[Stored entries]
- - - -

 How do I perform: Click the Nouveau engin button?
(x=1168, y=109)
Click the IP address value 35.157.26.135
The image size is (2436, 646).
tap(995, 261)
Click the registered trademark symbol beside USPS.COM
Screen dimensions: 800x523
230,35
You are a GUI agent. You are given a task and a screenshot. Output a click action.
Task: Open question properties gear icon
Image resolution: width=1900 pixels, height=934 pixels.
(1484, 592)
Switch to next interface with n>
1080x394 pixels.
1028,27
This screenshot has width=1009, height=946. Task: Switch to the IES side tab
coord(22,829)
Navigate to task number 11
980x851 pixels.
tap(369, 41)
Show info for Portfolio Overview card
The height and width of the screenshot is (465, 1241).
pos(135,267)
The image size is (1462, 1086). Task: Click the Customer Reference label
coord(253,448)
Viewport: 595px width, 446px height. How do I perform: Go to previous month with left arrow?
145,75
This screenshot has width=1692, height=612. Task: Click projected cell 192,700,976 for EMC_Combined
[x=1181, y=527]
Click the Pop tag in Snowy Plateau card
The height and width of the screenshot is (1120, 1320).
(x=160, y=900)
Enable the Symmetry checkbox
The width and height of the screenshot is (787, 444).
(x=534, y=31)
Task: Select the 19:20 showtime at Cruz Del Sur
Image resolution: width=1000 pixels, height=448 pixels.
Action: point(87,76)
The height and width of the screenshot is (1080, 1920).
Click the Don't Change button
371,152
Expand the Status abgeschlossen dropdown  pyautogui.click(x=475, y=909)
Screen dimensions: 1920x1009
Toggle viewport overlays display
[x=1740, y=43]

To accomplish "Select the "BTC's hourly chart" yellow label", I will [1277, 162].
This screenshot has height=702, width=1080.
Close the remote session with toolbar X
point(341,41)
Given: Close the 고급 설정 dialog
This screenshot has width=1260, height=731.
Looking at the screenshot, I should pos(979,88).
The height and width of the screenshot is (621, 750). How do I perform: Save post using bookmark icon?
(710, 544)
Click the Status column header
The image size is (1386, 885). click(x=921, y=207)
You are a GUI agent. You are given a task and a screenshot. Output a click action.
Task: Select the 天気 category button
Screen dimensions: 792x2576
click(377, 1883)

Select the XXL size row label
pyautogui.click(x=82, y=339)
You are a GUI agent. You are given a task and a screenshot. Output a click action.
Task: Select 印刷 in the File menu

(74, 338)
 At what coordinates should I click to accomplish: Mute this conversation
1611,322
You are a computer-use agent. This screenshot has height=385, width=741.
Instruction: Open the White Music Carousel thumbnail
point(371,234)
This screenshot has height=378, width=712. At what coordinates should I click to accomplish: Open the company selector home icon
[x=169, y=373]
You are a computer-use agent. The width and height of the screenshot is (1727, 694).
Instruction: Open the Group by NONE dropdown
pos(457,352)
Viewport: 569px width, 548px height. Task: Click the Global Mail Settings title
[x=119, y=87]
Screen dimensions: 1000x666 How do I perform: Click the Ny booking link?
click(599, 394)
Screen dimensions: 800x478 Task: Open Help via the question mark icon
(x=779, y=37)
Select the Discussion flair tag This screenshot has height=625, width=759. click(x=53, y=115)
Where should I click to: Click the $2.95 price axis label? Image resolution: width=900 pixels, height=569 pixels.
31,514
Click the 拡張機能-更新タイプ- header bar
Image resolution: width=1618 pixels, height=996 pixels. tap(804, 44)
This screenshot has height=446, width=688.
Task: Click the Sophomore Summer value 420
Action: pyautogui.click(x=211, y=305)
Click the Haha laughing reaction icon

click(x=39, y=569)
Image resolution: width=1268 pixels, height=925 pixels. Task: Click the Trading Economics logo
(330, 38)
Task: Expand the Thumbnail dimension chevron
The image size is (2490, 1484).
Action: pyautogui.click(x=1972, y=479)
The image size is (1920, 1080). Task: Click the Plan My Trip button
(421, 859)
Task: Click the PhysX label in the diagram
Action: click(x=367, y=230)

- - - -

#### [DIRECTION]
Recast every line of the material above as a numbered list, one line per item, and leave out the blank lines.

#### [FULL SOLUTION]
1.  How do I perform: Click the Nouveau engin button?
2. (x=1168, y=109)
3. Click the IP address value 35.157.26.135
4. The image size is (2436, 646).
5. tap(995, 261)
6. Click the registered trademark symbol beside USPS.COM
7. Screen dimensions: 800x523
8. 230,35
9. You are a GUI agent. You are given a task and a screenshot. Output a click action.
10. Task: Open question properties gear icon
11. Image resolution: width=1900 pixels, height=934 pixels.
12. (1484, 592)
13. Switch to next interface with n>
14. 1080x394 pixels.
15. 1028,27
16. This screenshot has width=1009, height=946. Task: Switch to the IES side tab
17. coord(22,829)
18. Navigate to task number 11
19. 980x851 pixels.
20. tap(369, 41)
21. Show info for Portfolio Overview card
22. The height and width of the screenshot is (465, 1241).
23. pos(135,267)
24. The image size is (1462, 1086). Task: Click the Customer Reference label
25. coord(253,448)
26. Viewport: 595px width, 446px height. How do I perform: Go to previous month with left arrow?
27. 145,75
28. This screenshot has width=1692, height=612. Task: Click projected cell 192,700,976 for EMC_Combined
29. [x=1181, y=527]
30. Click the Pop tag in Snowy Plateau card
31. The height and width of the screenshot is (1120, 1320).
32. (x=160, y=900)
33. Enable the Symmetry checkbox
34. The width and height of the screenshot is (787, 444).
35. (x=534, y=31)
36. Task: Select the 19:20 showtime at Cruz Del Sur
37. Image resolution: width=1000 pixels, height=448 pixels.
38. Action: point(87,76)
39. The height and width of the screenshot is (1080, 1920).
40. Click the Don't Change button
41. 371,152
42. Expand the Status abgeschlossen dropdown  pyautogui.click(x=475, y=909)
43. Screen dimensions: 1920x1009
44. Toggle viewport overlays display
45. [x=1740, y=43]
46. To accomplish "Select the "BTC's hourly chart" yellow label", I will [1277, 162].
47. This screenshot has height=702, width=1080.
48. Close the remote session with toolbar X
49. point(341,41)
50. Given: Close the 고급 설정 dialog
51. This screenshot has width=1260, height=731.
52. Looking at the screenshot, I should pos(979,88).
53. The height and width of the screenshot is (621, 750). How do I perform: Save post using bookmark icon?
54. (710, 544)
55. Click the Status column header
56. The image size is (1386, 885). click(x=921, y=207)
57. You are a GUI agent. You are given a task and a screenshot. Output a click action.
58. Task: Select the 天気 category button
59. Screen dimensions: 792x2576
60. click(377, 1883)
61. Select the XXL size row label
62. pyautogui.click(x=82, y=339)
63. You are a GUI agent. You are given a task and a screenshot. Output a click action.
64. Task: Select 印刷 in the File menu
65. (74, 338)
66.  At what coordinates should I click to accomplish: Mute this conversation
67. 1611,322
68. You are a computer-use agent. This screenshot has height=385, width=741.
69. Instruction: Open the White Music Carousel thumbnail
70. point(371,234)
71. This screenshot has height=378, width=712. At what coordinates should I click to accomplish: Open the company selector home icon
72. [x=169, y=373]
73. You are a computer-use agent. The width and height of the screenshot is (1727, 694).
74. Instruction: Open the Group by NONE dropdown
75. pos(457,352)
76. Viewport: 569px width, 548px height. Task: Click the Global Mail Settings title
77. [x=119, y=87]
78. Screen dimensions: 1000x666 How do I perform: Click the Ny booking link?
79. click(599, 394)
80. Screen dimensions: 800x478 Task: Open Help via the question mark icon
81. (x=779, y=37)
82. Select the Discussion flair tag This screenshot has height=625, width=759. click(x=53, y=115)
83. Where should I click to: Click the $2.95 price axis label? Image resolution: width=900 pixels, height=569 pixels.
84. 31,514
85. Click the 拡張機能-更新タイプ- header bar
86. Image resolution: width=1618 pixels, height=996 pixels. tap(804, 44)
87. This screenshot has height=446, width=688.
88. Task: Click the Sophomore Summer value 420
89. Action: pyautogui.click(x=211, y=305)
90. Click the Haha laughing reaction icon
91. click(x=39, y=569)
92. Image resolution: width=1268 pixels, height=925 pixels. Task: Click the Trading Economics logo
93. (330, 38)
94. Task: Expand the Thumbnail dimension chevron
95. The image size is (2490, 1484).
96. Action: pyautogui.click(x=1972, y=479)
97. The image size is (1920, 1080). Task: Click the Plan My Trip button
98. (421, 859)
99. Task: Click the PhysX label in the diagram
100. Action: click(x=367, y=230)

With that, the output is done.